■ ABOUT THIS EXERCISE ■
Would you please repeat exactly the entries below, starting at the line with "At what coordinates should I click to accomplish: Open the" and ending at the line with "This screenshot has height=274, width=356.", and nothing outside that range? Leave out the pictures.

■ DATA PROVIDED ■
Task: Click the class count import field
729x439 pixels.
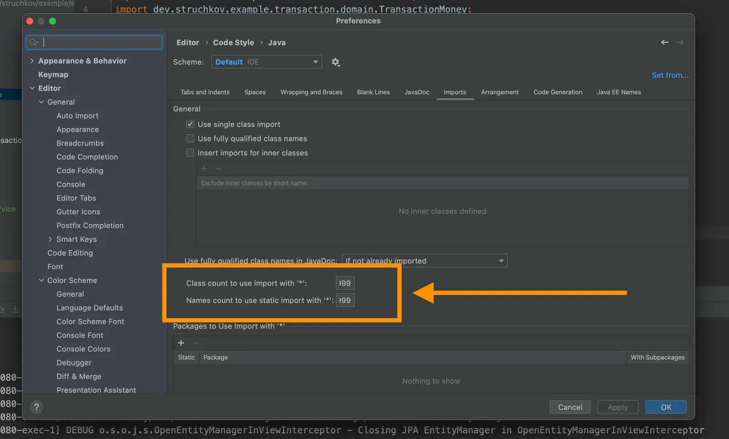Action: click(345, 283)
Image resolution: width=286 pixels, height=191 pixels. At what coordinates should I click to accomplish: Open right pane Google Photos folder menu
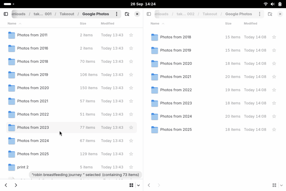259,14
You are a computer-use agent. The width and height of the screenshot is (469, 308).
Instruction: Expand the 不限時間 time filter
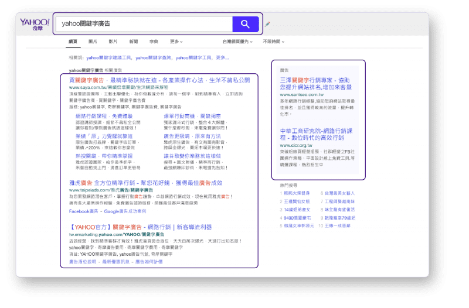274,42
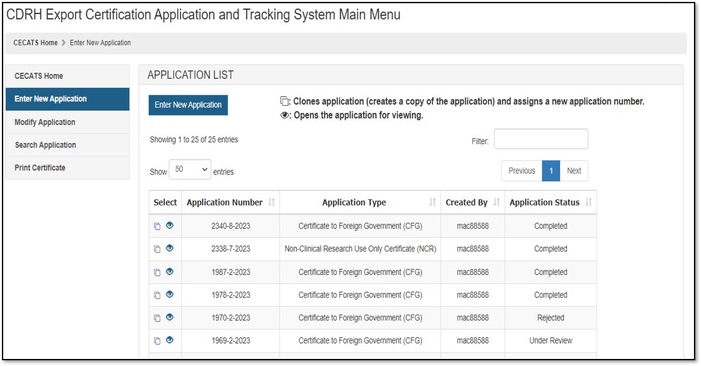This screenshot has height=366, width=701.
Task: Open under-review application 1969-2-2023 for viewing
Action: 170,340

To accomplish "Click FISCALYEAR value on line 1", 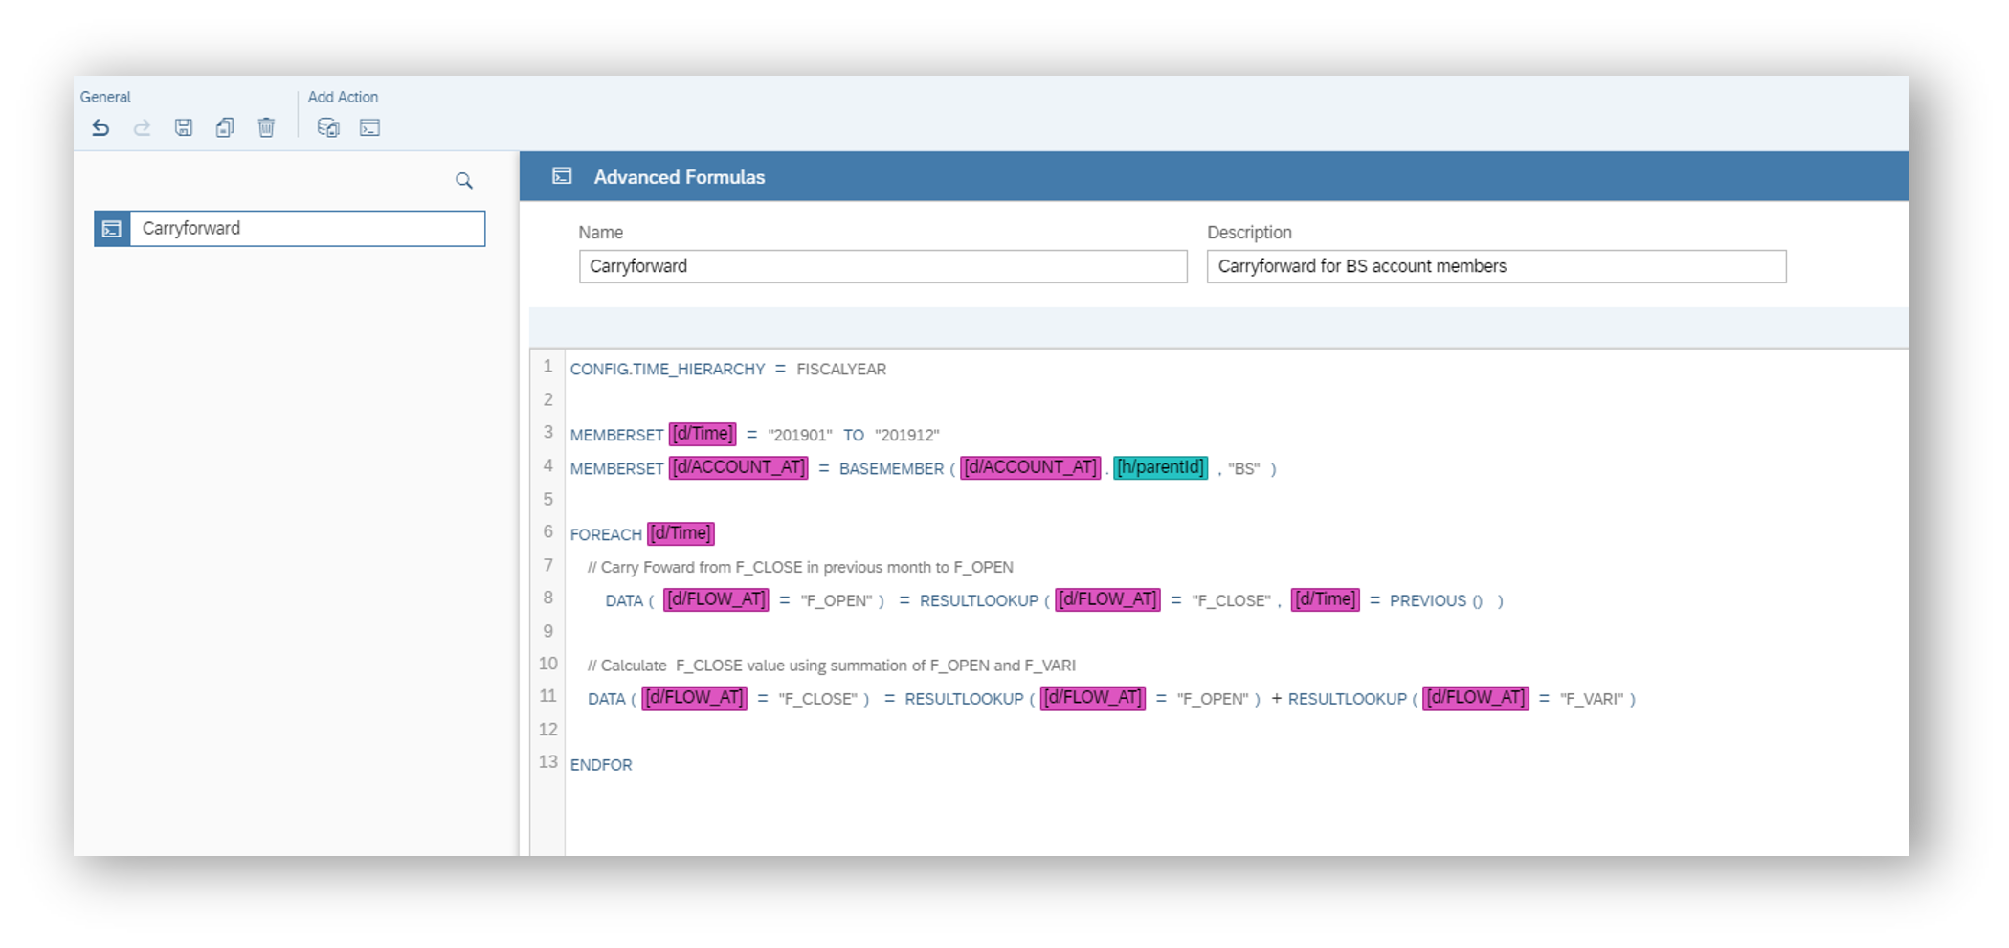I will [x=841, y=370].
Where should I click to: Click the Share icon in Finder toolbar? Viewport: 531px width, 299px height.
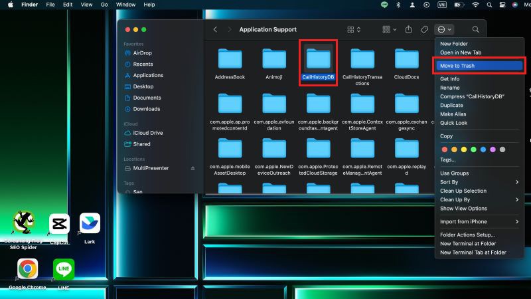point(409,30)
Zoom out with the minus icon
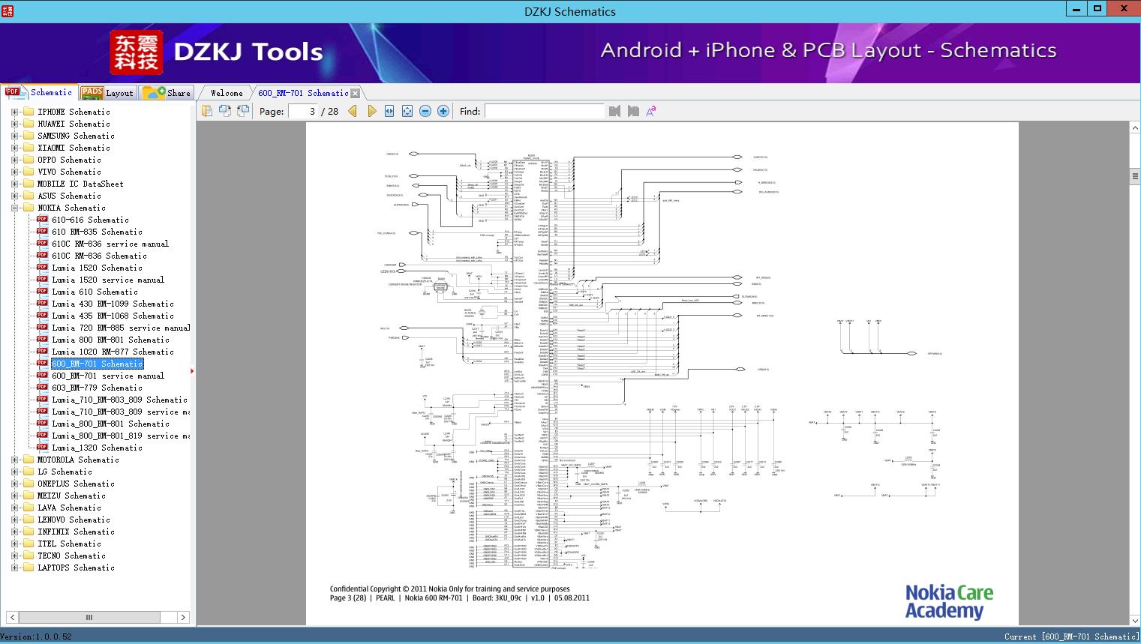This screenshot has width=1141, height=644. [x=425, y=111]
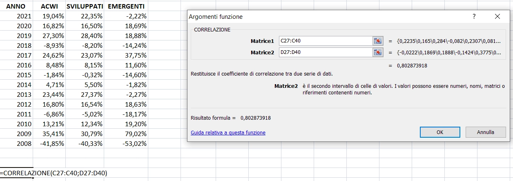Select the EMERGENTI value 37,75% for 2017
The image size is (513, 181).
(126, 55)
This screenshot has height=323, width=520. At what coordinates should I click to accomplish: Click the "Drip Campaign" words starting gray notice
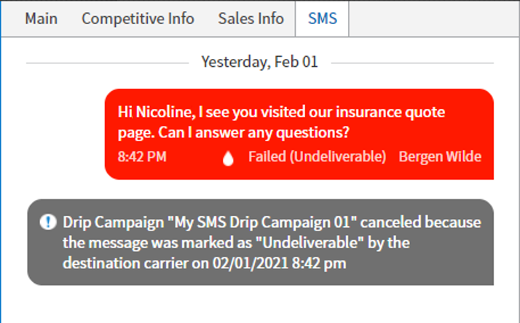[113, 223]
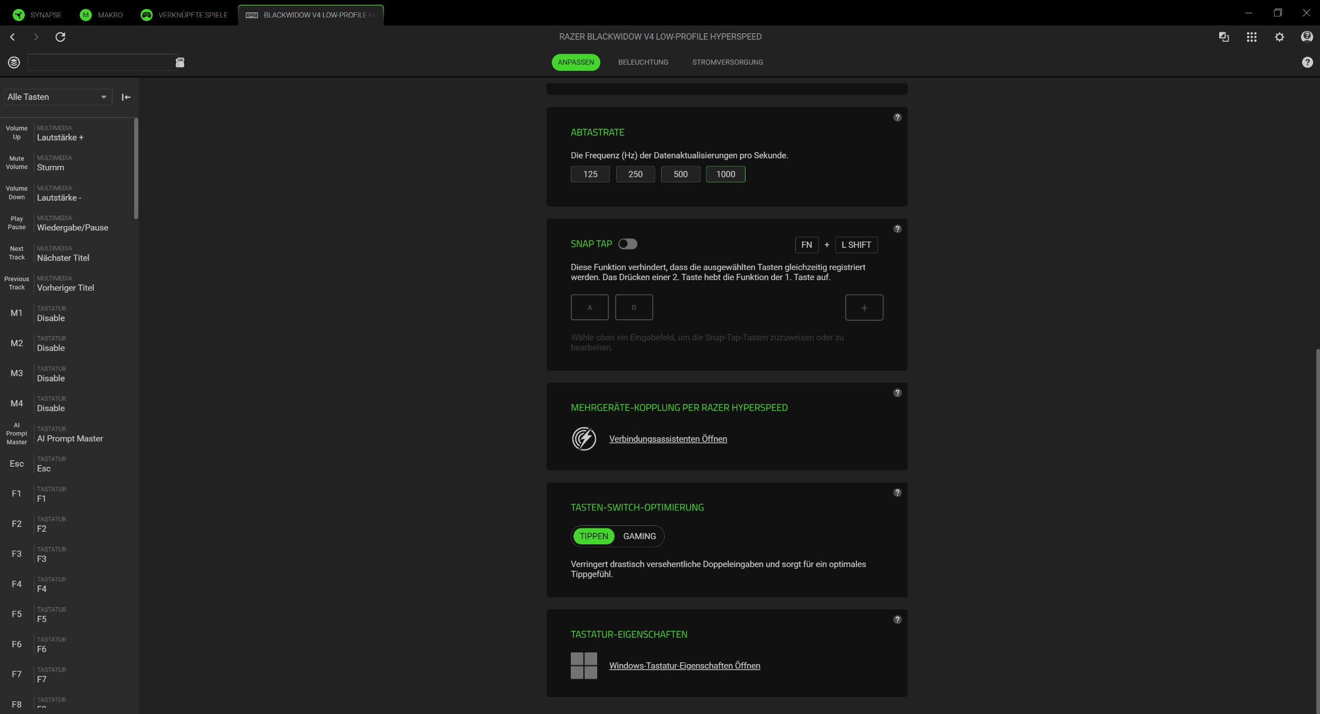Go back with the left arrow icon
Image resolution: width=1320 pixels, height=714 pixels.
[x=13, y=37]
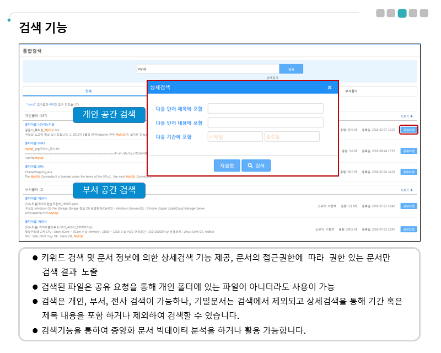Click the highlighted teal slide indicator square

point(402,13)
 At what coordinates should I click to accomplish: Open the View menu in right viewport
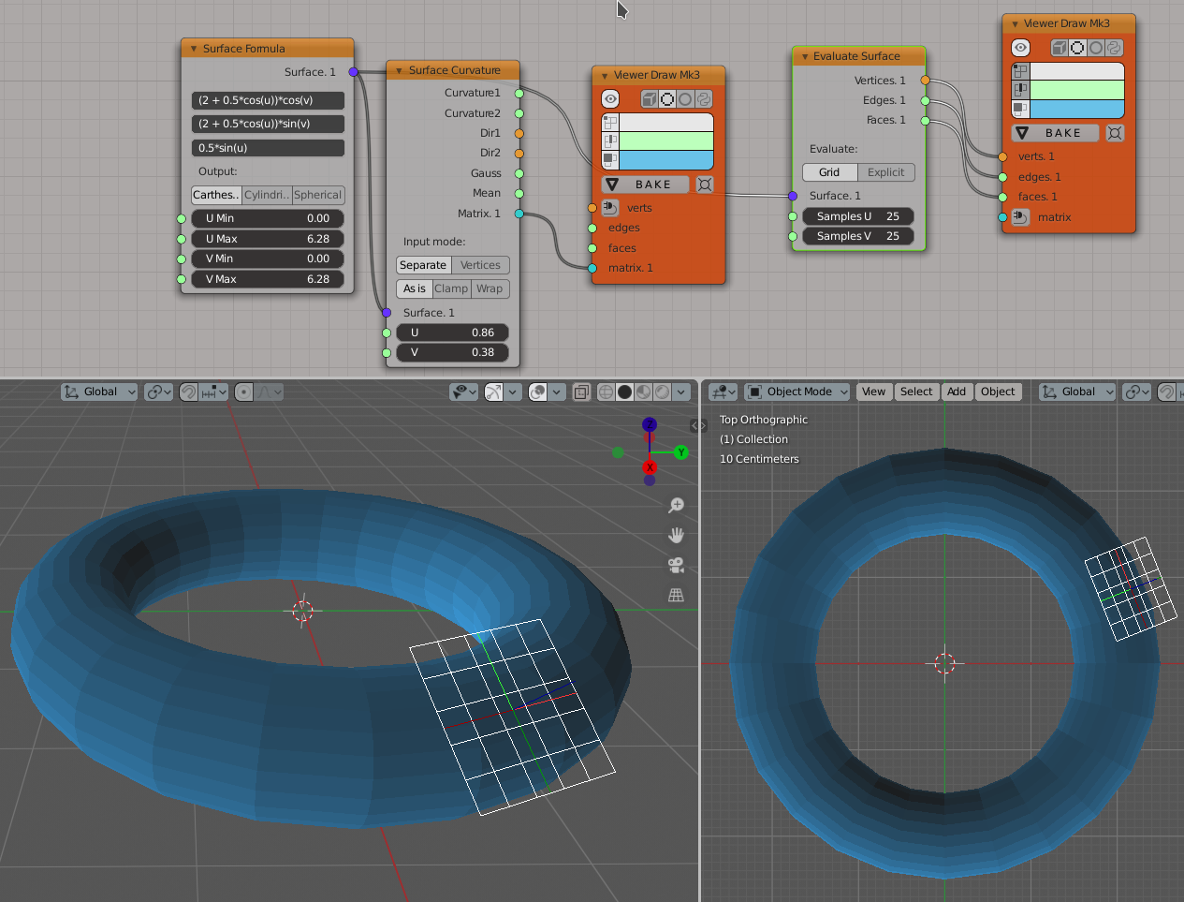coord(873,392)
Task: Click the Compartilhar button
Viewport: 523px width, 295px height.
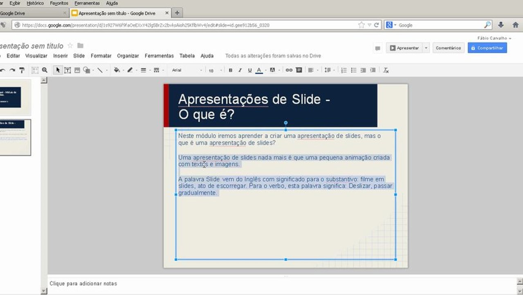Action: click(x=487, y=48)
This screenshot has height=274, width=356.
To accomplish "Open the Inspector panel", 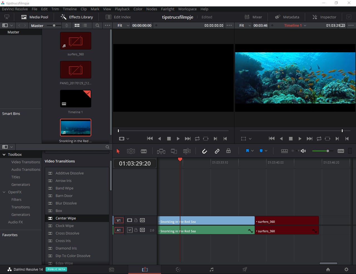I will coord(324,17).
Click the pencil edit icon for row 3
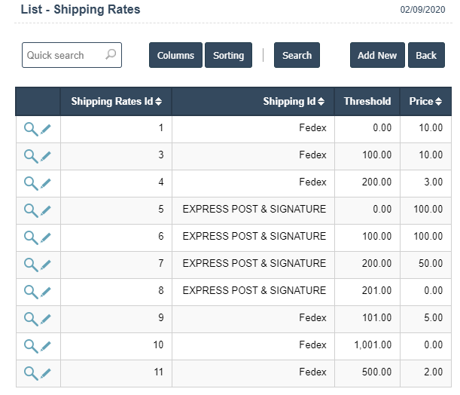The width and height of the screenshot is (460, 395). pos(46,156)
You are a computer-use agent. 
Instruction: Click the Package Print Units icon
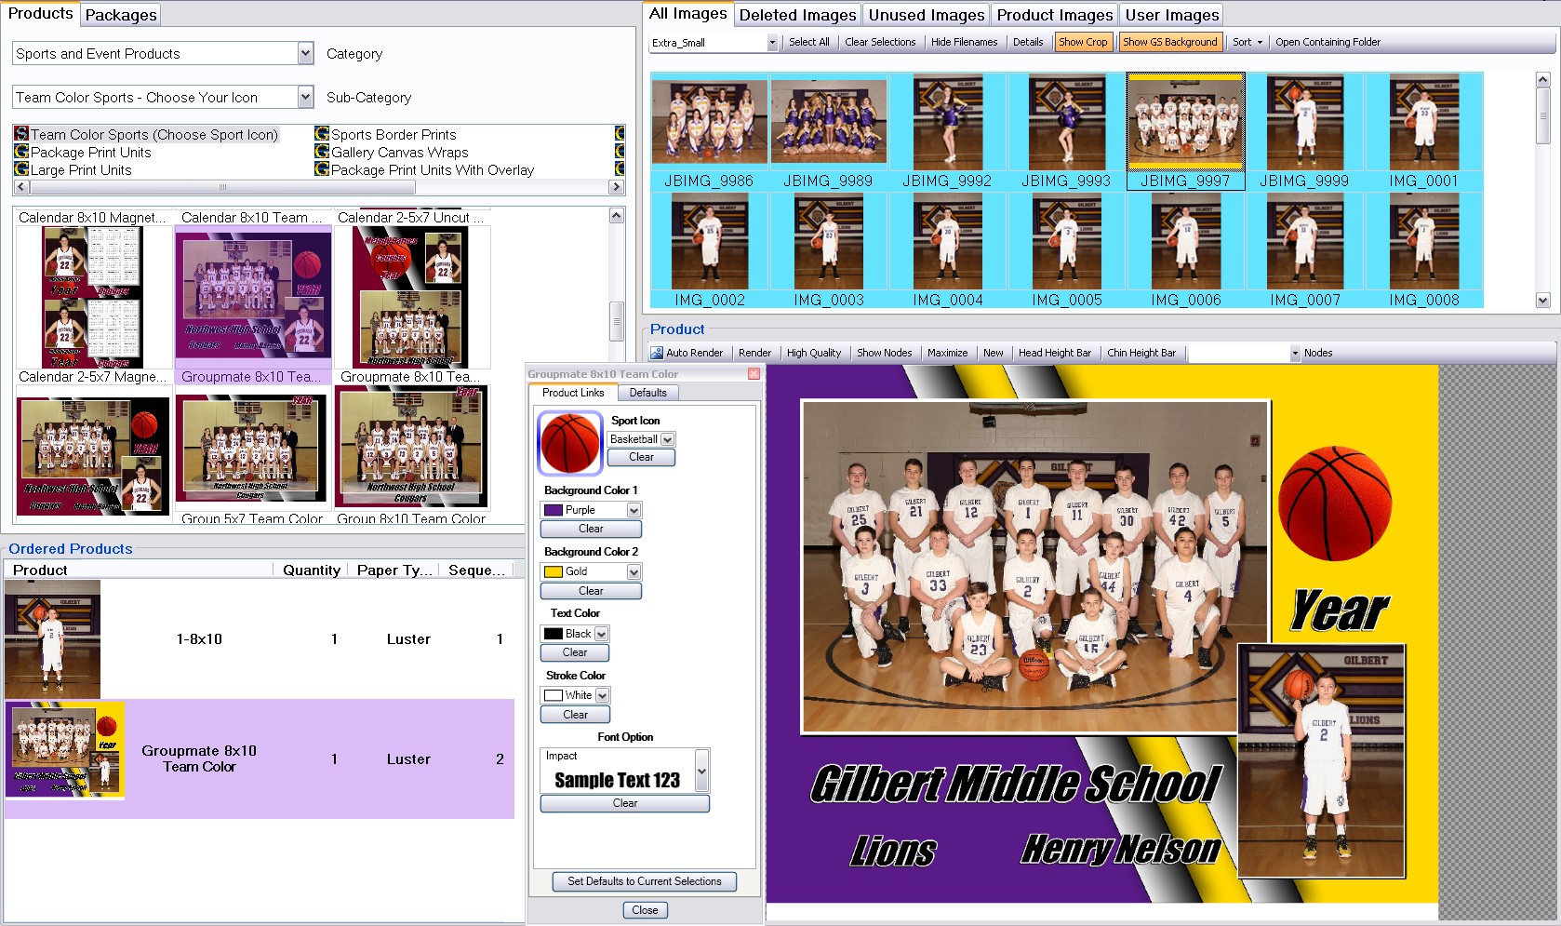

■ RESULT FOR THIS EXERCISE ■
 At what coordinates should I click to accomplish: Open the View menu in right viewport
coord(873,392)
Task: Click the Compartilhar button
Viewport: 523px width, 295px height.
Action: click(x=487, y=48)
This screenshot has height=274, width=356.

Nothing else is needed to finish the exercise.